2013-08-12 16:53 ` [Qemu-devel] [PATCH V5 5/5] block: Add iops_sector_count to do the iops accounting for a given io size Benoît Canet
@ 2013-08-14 9:48 ` Fam Zheng
2013-08-14 18:31 ` Benoît Canet
2013-08-16 12:10 ` Stefan Hajnoczi
1 sibling, 1 reply; 17+ messages in thread
From: Fam Zheng @ 2013-08-14 9:48 UTC (permalink / raw)

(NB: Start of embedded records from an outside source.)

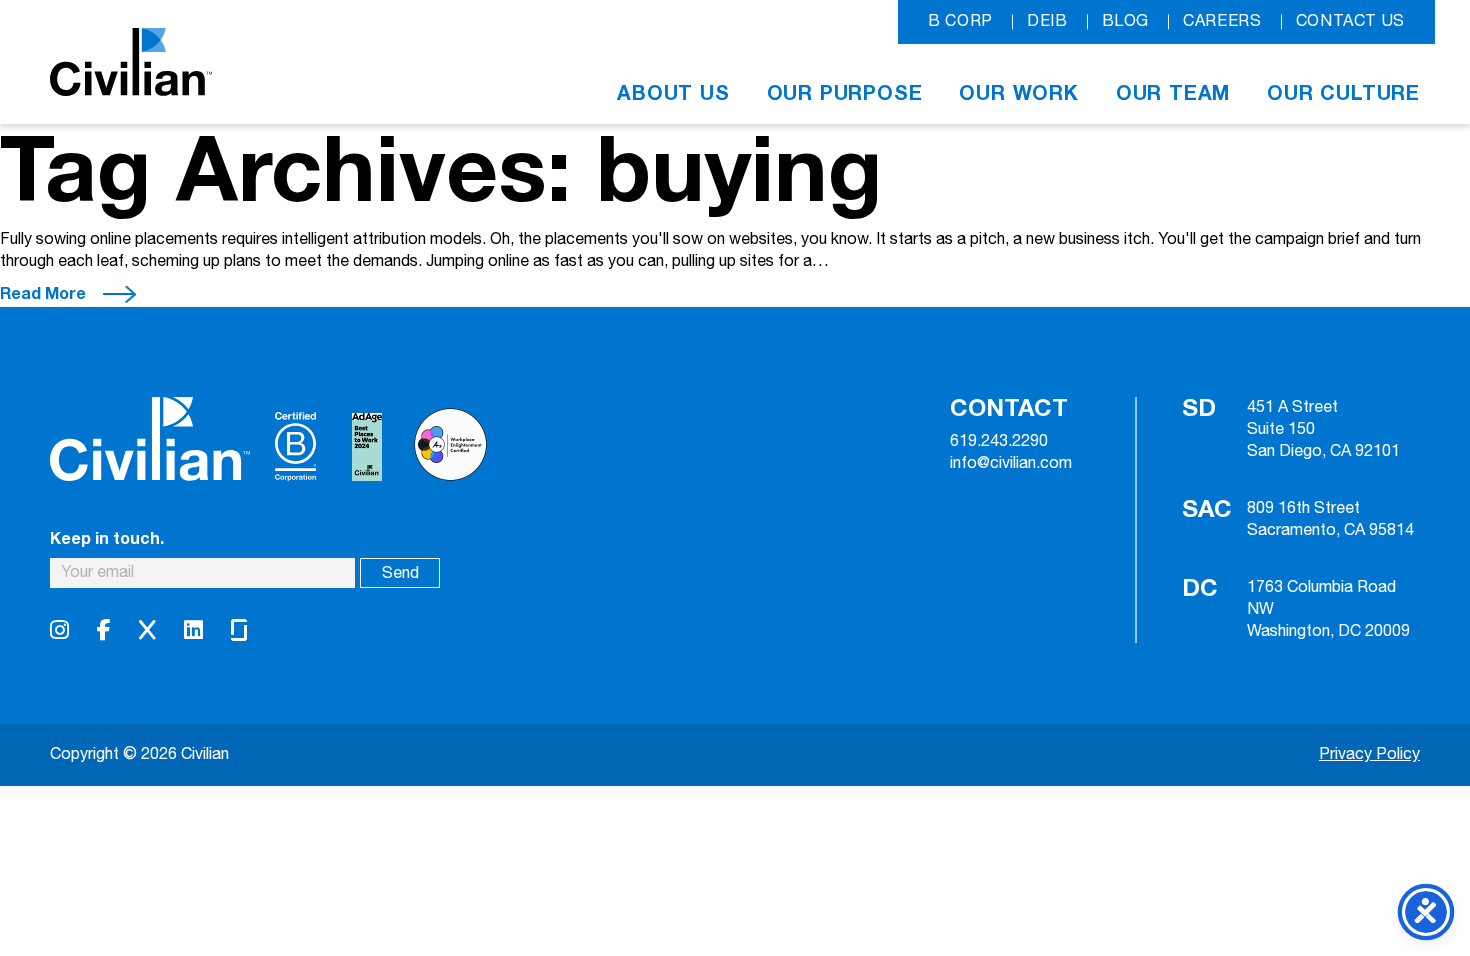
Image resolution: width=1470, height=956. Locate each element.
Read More (43, 294)
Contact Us (1350, 21)
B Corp (960, 21)
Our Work (1018, 93)
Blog (1126, 21)
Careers (1222, 21)
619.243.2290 (999, 442)
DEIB (1047, 21)
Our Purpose (845, 93)
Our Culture (1343, 93)
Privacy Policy (1369, 754)
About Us (673, 93)
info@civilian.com (1011, 464)
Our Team (1173, 93)
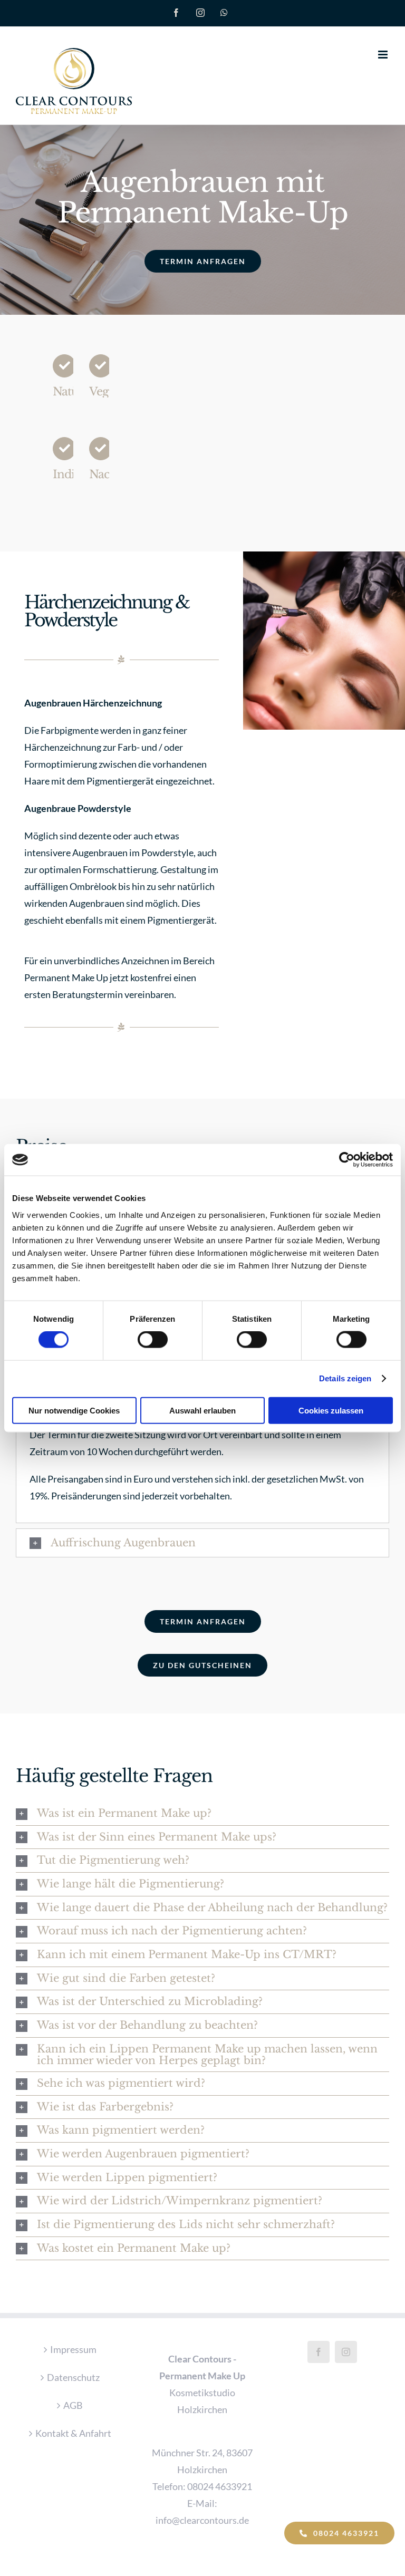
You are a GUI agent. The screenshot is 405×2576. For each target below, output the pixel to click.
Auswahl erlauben (202, 1410)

To: Benoît Canet; +Cc: kwolf, pbonzini, qemu-devel, stefanha
On Mon, 08/12 18:53, Benoît Canet wrote:
> This feature can be used in case where users are avoiding the iops limit by
> doing jumbo I/Os hammering the storage backend.
>
You are accounting io ops by the op size:
(unit = size / iops_sector_count), which is equivelant to bps. So I'm
still not understanding why can't such jumbo IO be throttled by bps
limits.
> Signed-off-by: Benoit Canet <benoit@irqsave.net>
> ---
> block/qapi.c | 3 +++
> blockdev.c | 22 +++++++++++++++++++---
> hmp.c | 8 ++++++--
> qapi-schema.json | 10 ++++++++--
> qemu-options.hx | 2 +-
> qmp-commands.hx | 8 ++++++--
> 6 files changed, 43 insertions(+), 10 deletions(-)
>
> diff --git a/block/qapi.c b/block/qapi.c
> index 5ba10f4..f98ff64 100644
> --- a/block/qapi.c
> +++ b/block/qapi.c
> @@ -258,6 +258,9 @@ void bdrv_query_info(BlockDriverState *bs,
> cfg.buckets[THROTTLE_OPS_WRITE].max;
> info->inserted->iops_wr_max =
> cfg.buckets[THROTTLE_OPS_WRITE].max;
> +
> + info->inserted->has_iops_sector_count = cfg.op_size;
> + info->inserted->iops_sector_count = cfg.op_size;
> }
>
> bs0 = bs;
> diff --git a/blockdev.c b/blockdev.c
> index 22016a2..e2b0ee0 100644
> --- a/blockdev.c
> +++ b/blockdev.c
> @@ -500,7 +500,7 @@ static DriveInfo *blockdev_init(QemuOpts *all_opts,
> qemu_opt_get_number(opts, "throttling.iops-write-max", 0);
>
> cfg.unit_size = BDRV_SECTOR_SIZE;
> - cfg.op_size = 0;
> + cfg.op_size = qemu_opt_get_number(opts, "throttling.iops-sector-count", 0);
>
> if (!check_throttle_config(&cfg, &error)) {
> error_report("%s", error_get_pretty(error));
> @@ -786,6 +786,9 @@ DriveInfo *drive_init(QemuOpts *all_opts, BlockInterfaceType block_default_type)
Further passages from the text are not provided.